CONSIGNA DEL EJERCICIO :: Enumera todos los títulos de obras que aparecen en el texto sobre Proust y la memoria.

TEXTO CITADO ::
A lo largo de la segunda sección de su primer tomo, el narrador de En busca del tiempo perdido, ese trasunto de Marcel Proust, recuerda una historia ocurrida años antes de su propio nacimiento; en ella, la música tiene un papel tan circunstancial como indispensable para entender la relación del narrador con la memoria, con los anhelos e imposibilidades que atraviesan su deseo de rendir cuentas con el pasado. Charles Swann, amigo de los padres del narrador, aristócrata y esteta por excelencia, se enamora –o, mejor dicho, se encapricha– de Odette, una cocotte que, para los estándares de la época, es del todo indigna de su posición social. A fin de pasar tiempo con ella, asiste casi a diario a las cenas de los Verdurin, una pareja que ha incluido a Odette en su círculo de artistas y burgueses. Swann se debate sobre la postura que debe tomar con ella; el cariño entre ambos es innegable, los conatos del amor están ahí, pero algo se echa en falta. Una noche, el pianista toma asiento para entretener a los invitados. La música, de pronto, captura la atención de Swann; ha escuchado esa sonata en otra fiesta tiempo atrás: en aquella ocasión, una sola frase pudo revitalizar su melomanía hasta entonces soterrada. Nunca alcanzó a preguntar por el autor o el título de la obra, de modo que el recuerdo ha permanecido anónimo hasta este momento, liviano en su mente, sin el peso concreto de un nombre. La música lo turba tanto como antes, sino es que más. Y ahora, con el pianista a unos metros, al fin es posible preguntar por la sonata, nombrarla. Adueñarse definitivamente de su hermosura.
Páginas atrás, en el célebre episodio de la magdalena, el narrador advierte la sombra de un recuerdo que no termina de concretarse; el sabor remite a un momento lejano, tan difuso que precisa de un gran esfuerzo para enfocarlo del todo. No obstante, en el caso de la sonata, Swann la reconoce de inmediato. No hace falta barajar títulos posibles, repasar los nombres de compositores conocidos; aún si no sabe de qué forma nombrarlo, el recuerdo está ahí. Se manifiesta, se recrea.
En Invocación y evocación de la infancia, Salvador Elizondo establece una diferencia crucial entre el tratamiento de la memoria en la obra de Proust frente a la de James Joyce. Parafraseando, el primer autor formula una evocación de los primeros años de nuestra vida; el segundo, en cambio, los invoca. La diferencia estriba, según Elizondo, en las ataduras de la evocación a lo sensorial. Condicionado por un conjunto de “datos perceptivos”, el recuerdo en Proust exige un cimiento en el presente para manifestarse; por ende, la recreación siempre es incompleta. En Joyce, por otra parte, la memoria no se halla “inscrita dentro de la temporalidad”, sino que, a través del desdibujamiento de los estratos temporales –el monólogo de Molly Bloom en Ulíses– o de recrear las condiciones vitales de esos estratos –la infancia de Stephen en el inicio de Retrato del artista adolescente–, el pasado es traído al presente, se materializa más allá de una segregación lineal. No se consigna cómo fueron las cosas; por unos instantes, las cosas vuelven a ser aquí, frente a nosotros.

Registros para señalar palabras y elementos
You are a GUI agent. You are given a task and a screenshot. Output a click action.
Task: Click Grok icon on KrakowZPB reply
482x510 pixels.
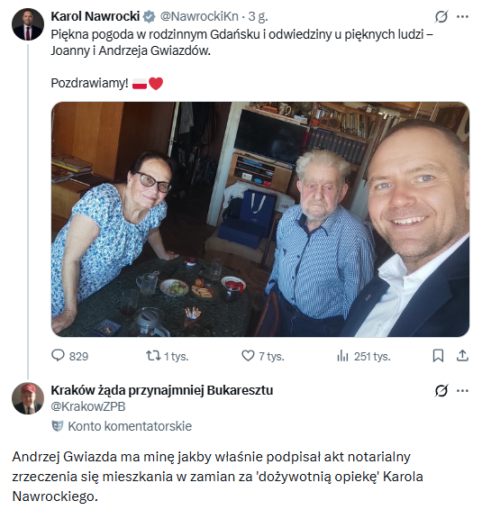pos(441,390)
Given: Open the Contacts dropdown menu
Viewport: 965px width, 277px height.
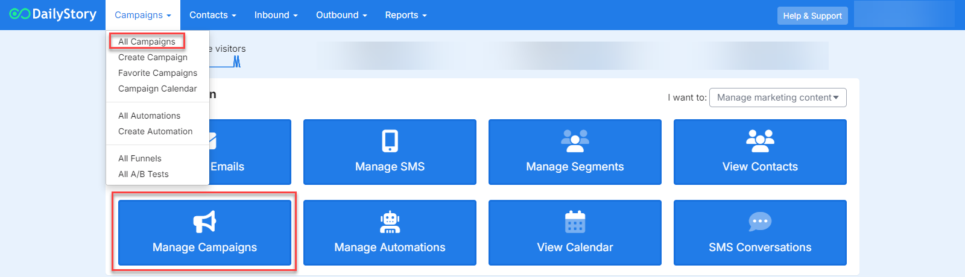Looking at the screenshot, I should (x=212, y=15).
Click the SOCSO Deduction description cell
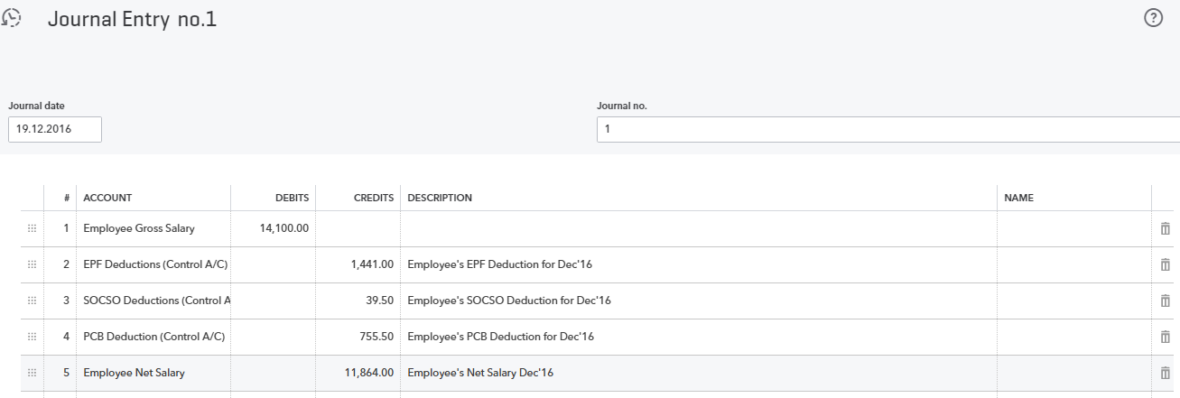Image resolution: width=1180 pixels, height=398 pixels. click(699, 301)
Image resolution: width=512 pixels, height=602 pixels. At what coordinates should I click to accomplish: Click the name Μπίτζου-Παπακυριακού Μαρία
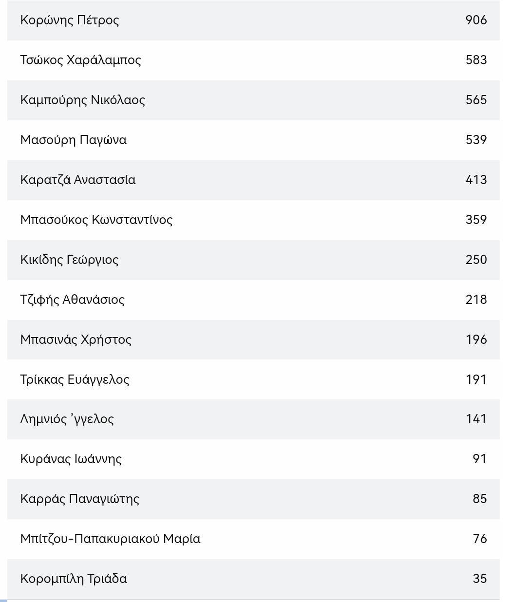[111, 539]
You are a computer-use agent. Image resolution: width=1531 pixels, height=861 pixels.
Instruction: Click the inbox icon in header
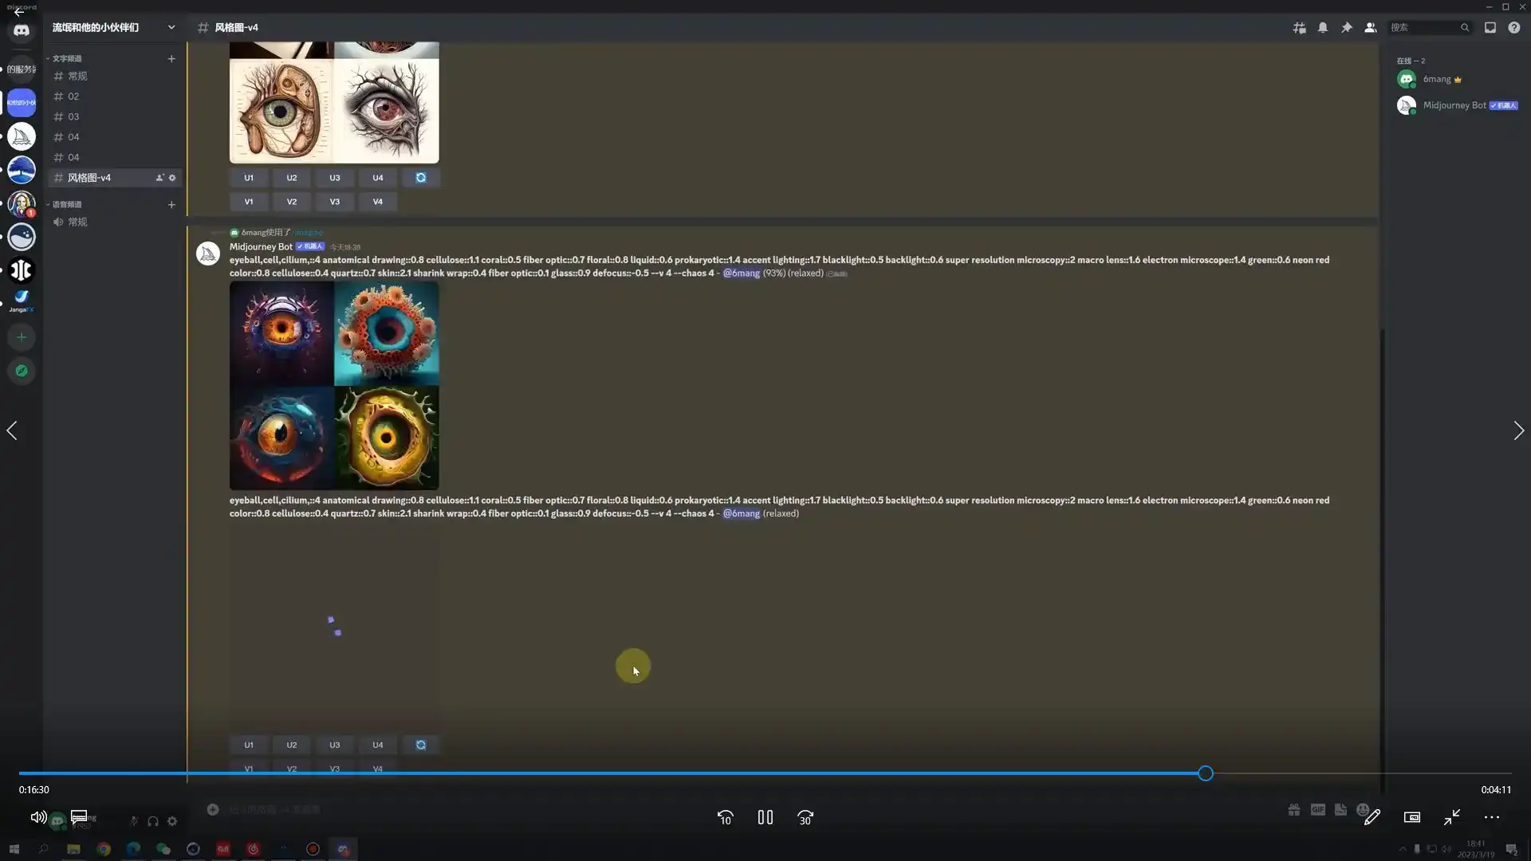click(1490, 28)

RESPUESTA DEL EJERCICIO ::
- En busca del tiempo perdido
- Invocación y evocación de la infancia
- Ulíses
- Retrato del artista adolescente